Other aspects that will be measured and reported on are the landfill avoided. Latest New Zealand and global news report that recycling is severely affected by the closing of borders. Pressures on our landfill facilities are therefore growing due to recycling being dumped in Landfill, as this cannot be exported. Even when exportation was possible there have been many issues with our recycling being dumped or burnt overseas. Our NIMBY approach has left the legacy emissions in Asia for the locals to enjoy. We have a problem.

This challenge is now increasingly well recognized through Zero Waste policies such as the one in Auckland. This has an aspirational zero waste target by 2040, in spite of a projected increase of solid landfill to double in the next decade. Mutu aims to contribute a solution through our platform to enable reuse and repurposing for mutual benefit. Internationally, durable goods make up 20% of landfill. This is exactly the target category for Mutu, as the Durable Goods classification includes furniture, electronic equipment, outdoor gear, bicycles and so forth. Rather sad to find that all these Durable Goods, which as the title suggests are exactly that in principle, end up in landfills in increasing volumes to serve no purpose. Mutu has been keeping an eye on landfills to get some first-hand impressions. It is amazing what one may find on a daily basis, from leather fauteuils to high-end stereo equipment, paintings, skis, lawnmowers and the like, all coming through in a huge volume. And yes, the occasional Picasso but we are keeping that one a secret.

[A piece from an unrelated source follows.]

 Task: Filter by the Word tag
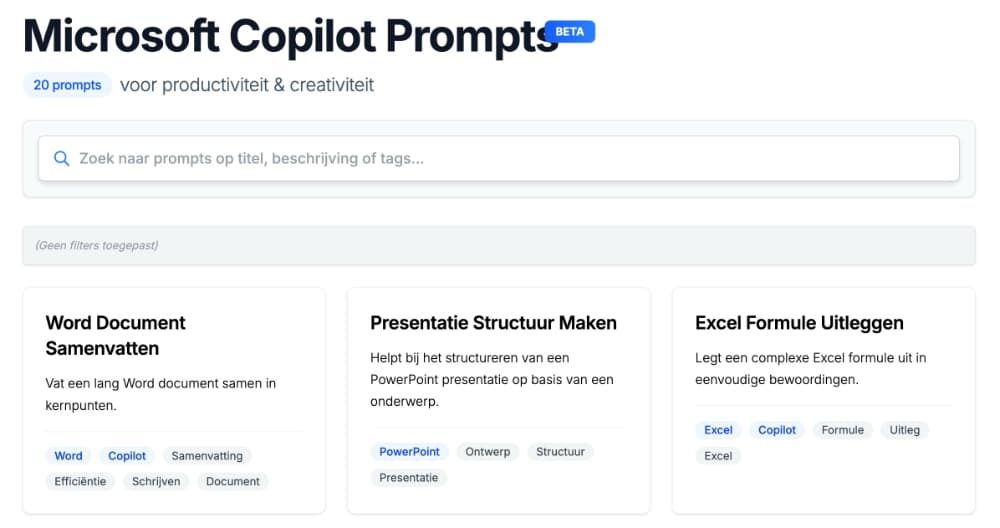pyautogui.click(x=68, y=456)
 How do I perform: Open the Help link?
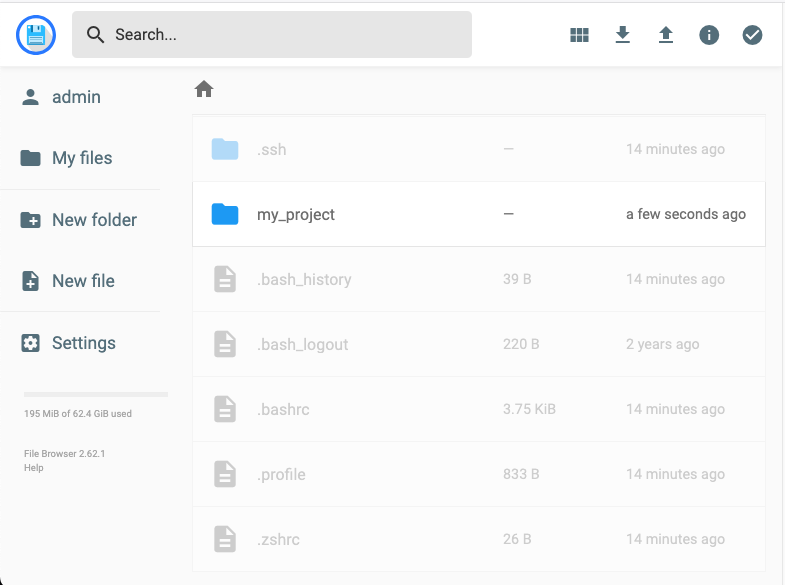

Our opinion is that there are major opportunities to repair, refashion and reuse all of these items. Did you know that the majority of the CD players dumped at tips are thrown out because the lens is dirty? All it takes is a $10 lens cleaning kit to get the CD or DVD player to work again, perfectly fine. What a shame. And what are all those rare earths, metals and plastics doing in the dump after that? Our landfills will soon have higher concentrations of rare earths than their original conflict mines that initially produced them. Mutu will investigate and define full Life Cycle Assessments to bring more clarity to the debate, based on our global operational experience and reporting. Just imagine, flexible remote working, more time to spend with family, and some time to go and get that lens cleaner to repair the trusty audio system. And then rent it out on Mutu. So now's the time to join Mutu in our efforts to buy less, share more and reduce waste in New Zealand.